From:Matt Pearson <jmpearson@...>
Date:Thursday, January 20, 2000, 0:19
Dirk wrote:

>Here's something I've been thinking about for a while now. Many >languages of the world show morphological processes which do not >involve affixation of fixed material. These processes include: > >1. vowel ablaut >2. consonant mutation >3. root and pattern/templatic morphology >4. reduplications of various kinds >5. truncation >6. other kinds of stem manipulations such as lengthening, > shortening, and deletion of vowels or consonants > >I've always been interested in morphological processes like >these. My question is how many of you have included one or more >of these morphological processes in your languages?

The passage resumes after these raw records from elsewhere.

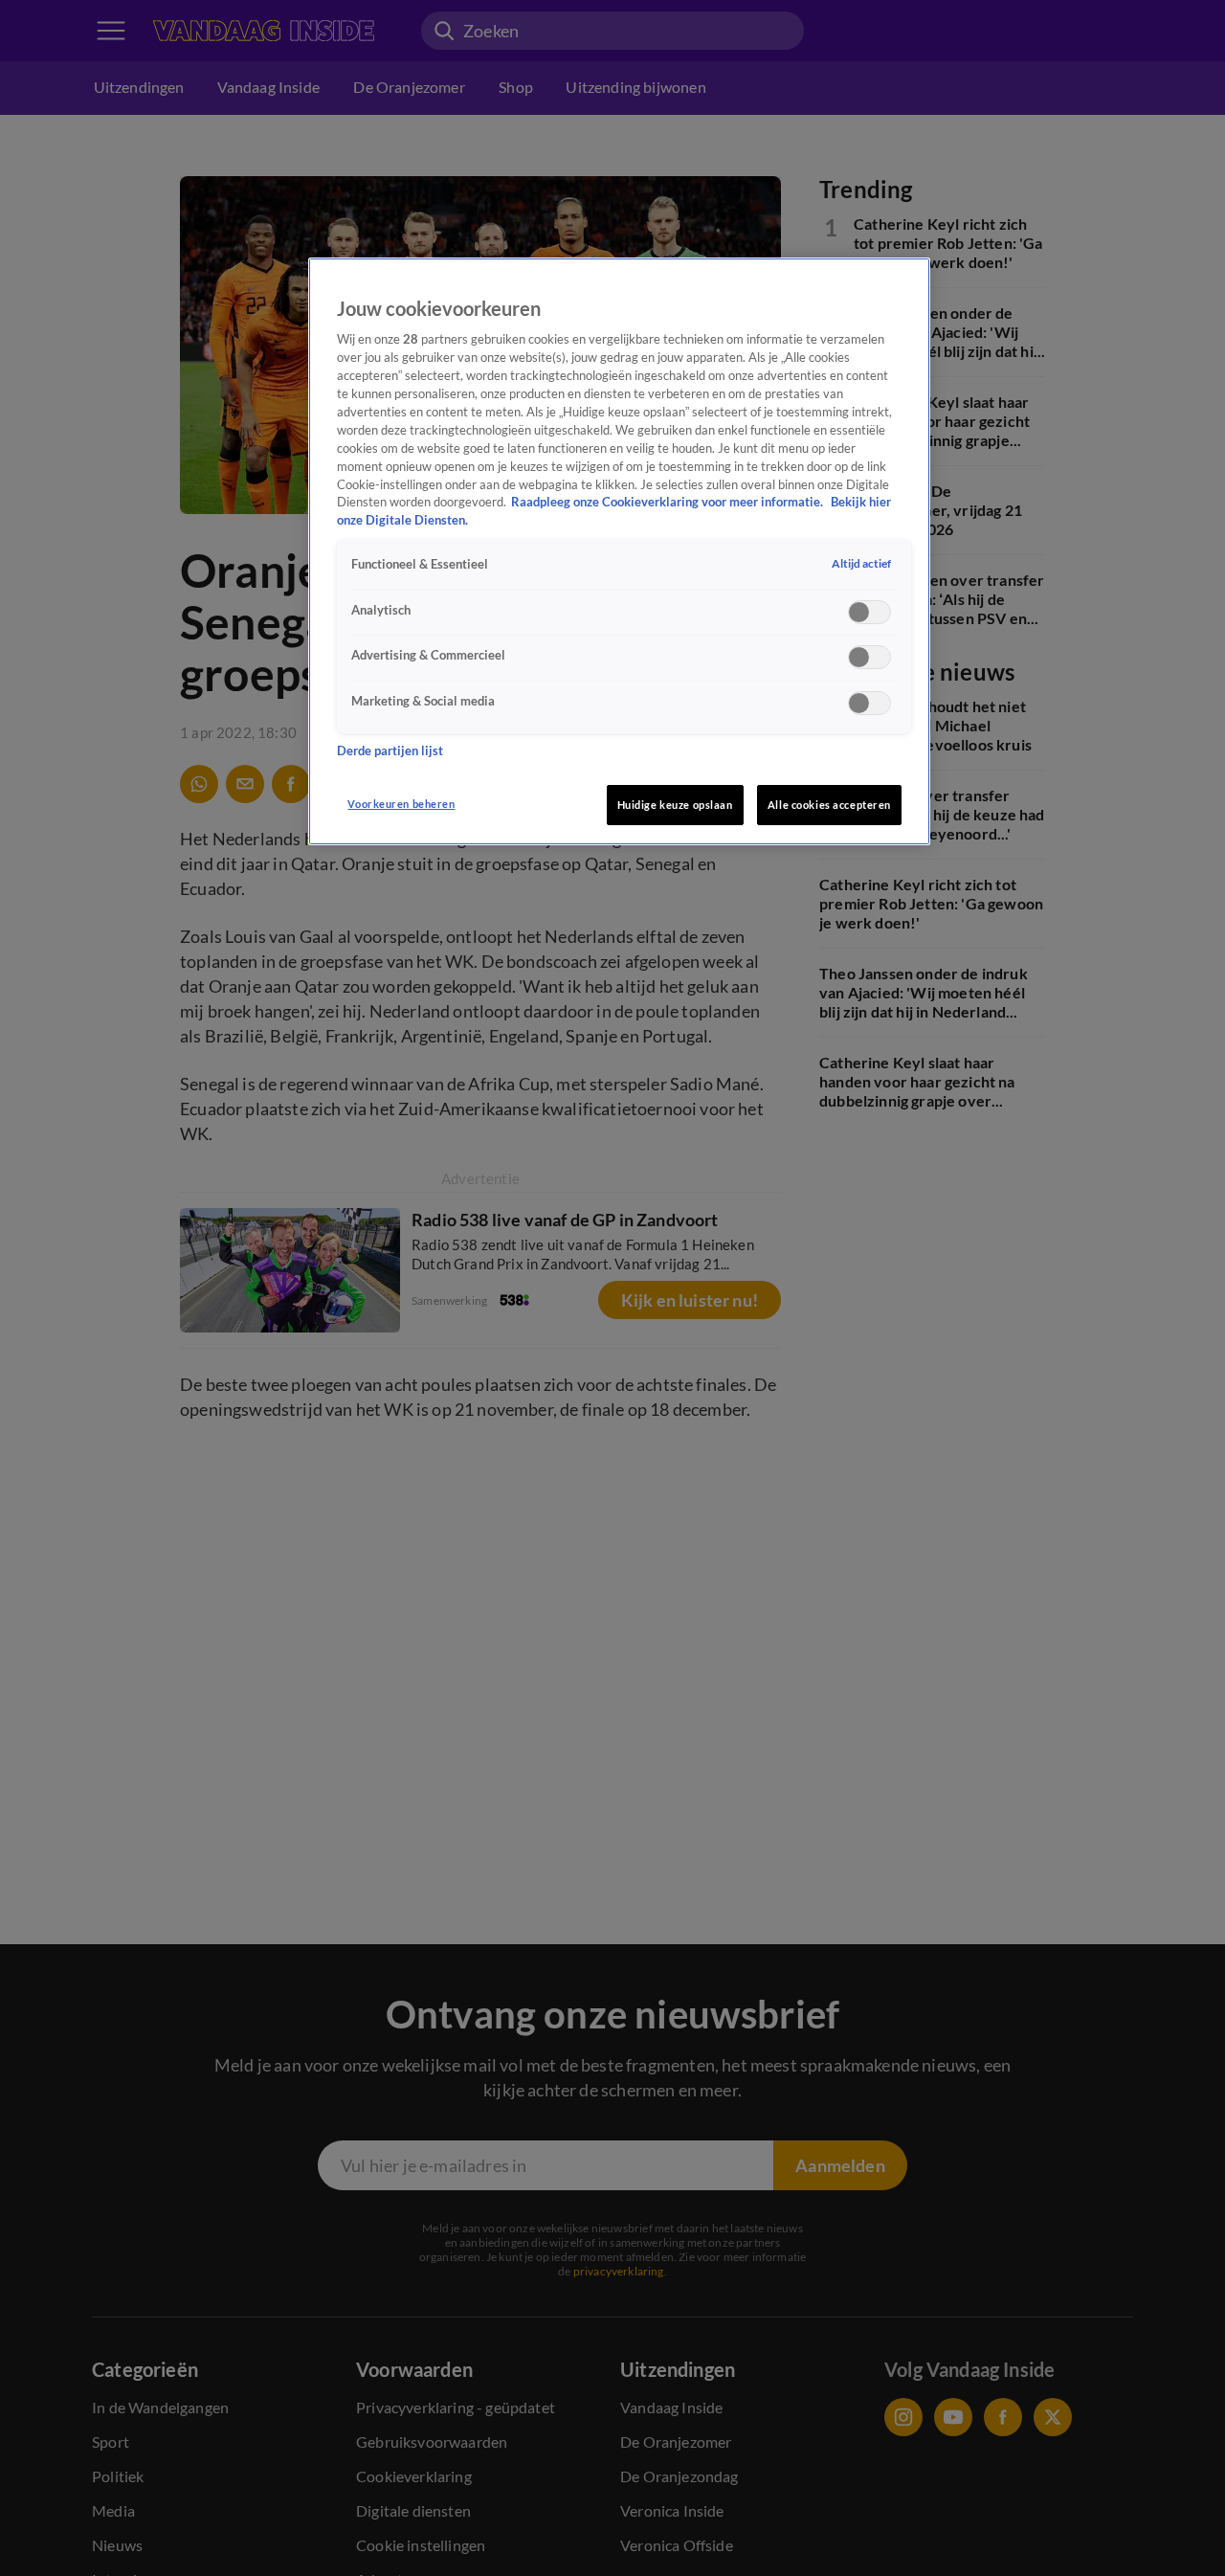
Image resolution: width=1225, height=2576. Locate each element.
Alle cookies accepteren (829, 804)
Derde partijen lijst (390, 751)
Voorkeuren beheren (401, 803)
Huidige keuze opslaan (675, 804)
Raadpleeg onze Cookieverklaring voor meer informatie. (668, 503)
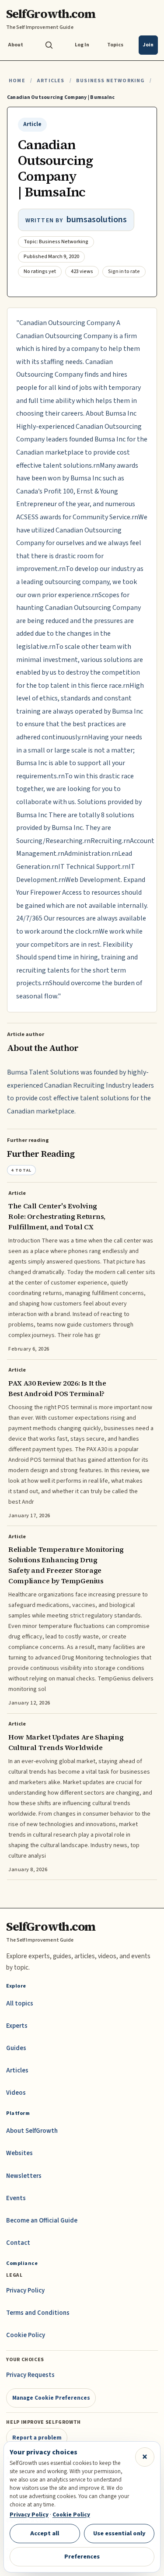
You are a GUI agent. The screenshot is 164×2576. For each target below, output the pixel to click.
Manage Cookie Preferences (51, 2398)
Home (17, 80)
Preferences (82, 2556)
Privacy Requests (30, 2375)
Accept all (44, 2533)
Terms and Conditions (38, 2312)
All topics (19, 2003)
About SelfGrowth (32, 2130)
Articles (50, 80)
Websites (19, 2153)
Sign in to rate (124, 271)
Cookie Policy (25, 2335)
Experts (17, 2025)
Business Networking (110, 80)
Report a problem (37, 2437)
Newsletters (24, 2175)
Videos (16, 2092)
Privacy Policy (25, 2290)
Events (16, 2198)
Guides (16, 2048)
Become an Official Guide (41, 2220)
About (15, 45)
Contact (18, 2242)
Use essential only (119, 2533)
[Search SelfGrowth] (49, 45)
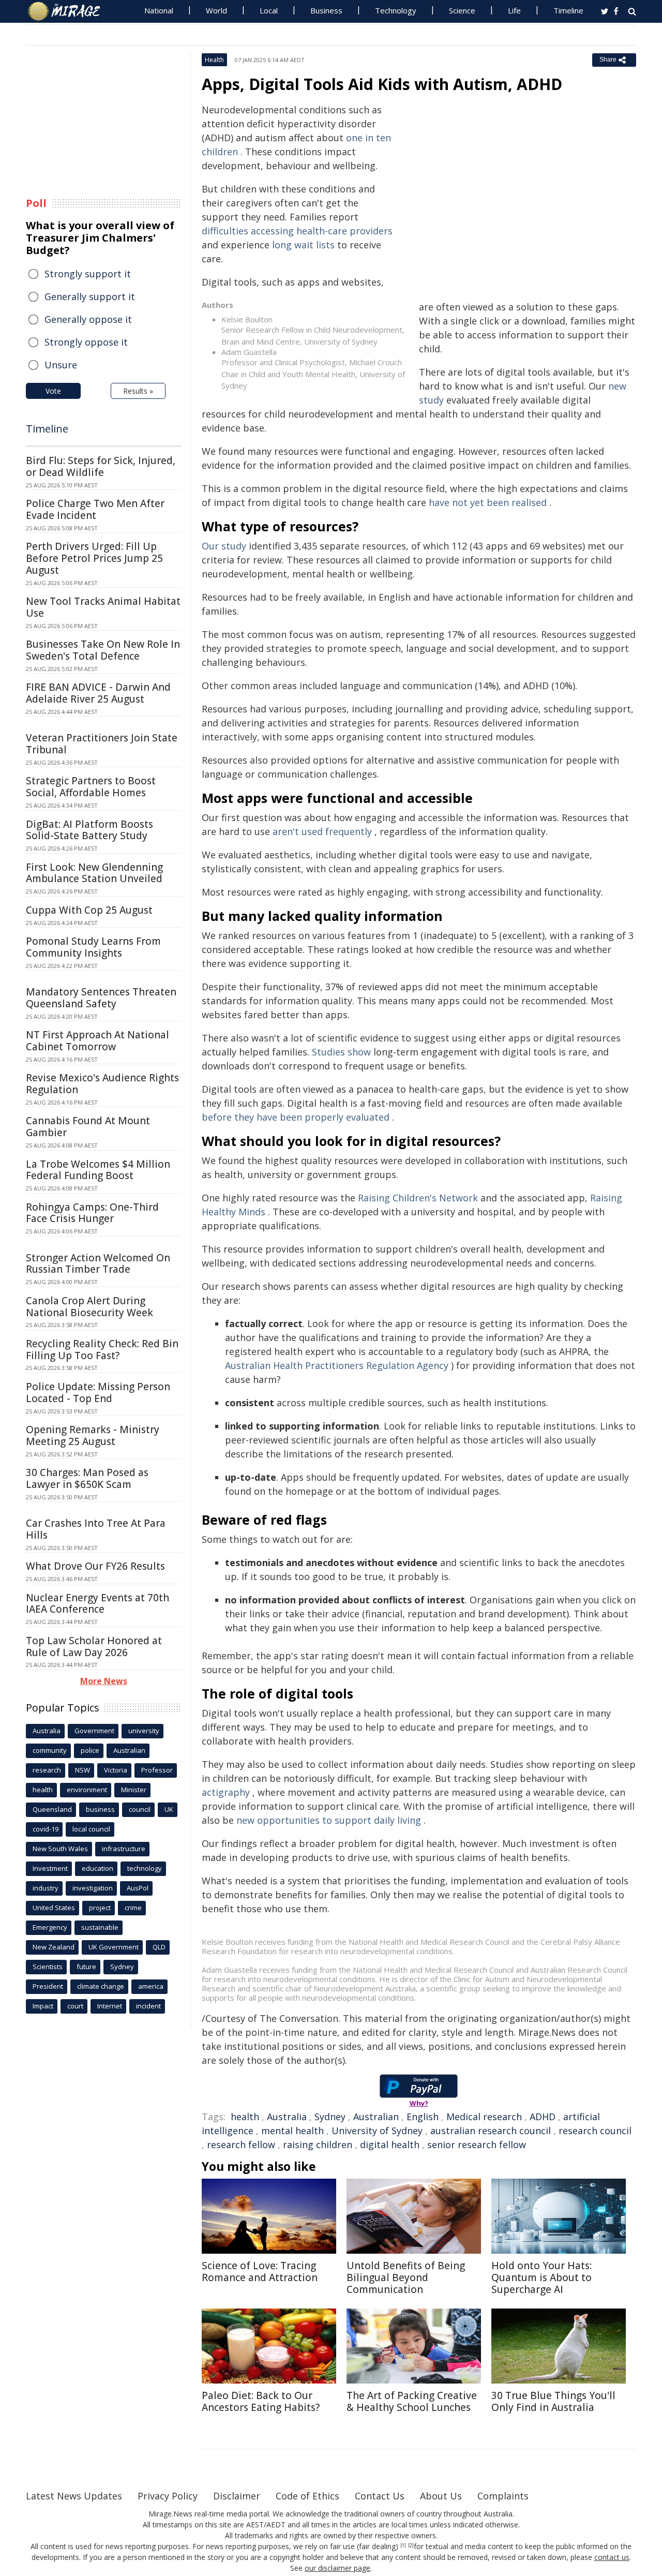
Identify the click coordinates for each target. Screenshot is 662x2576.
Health (214, 59)
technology (144, 1868)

Tokana used to have partial reduplication, but I recently deleted it from the language - not because I don't like reduplication, but because (for reasons which are hard to articulate) it doesn't seem to suit the character of Tokana. Morphology in Tokana is generally of the boring old prefixing-'n'- suffixing type. There are, however, some traces of an earlier system of ablaut, which has since vanished from the language. These traces mostly involve non-productive alternations between an unrounded stem vowel and /oi/. Compare: kespa "carry" fikoispa "be busy" (ablauted root "kesp-" plus prefix "fi-") iha "woman" moiha "pre-pubescent girl" (ablauted root "iha" plus prefix "mi-", used to derive words related to motherhood and child-bearing) kame "maternal clan" koima "originate" [archaic] (ablauted root "kam-") Matt.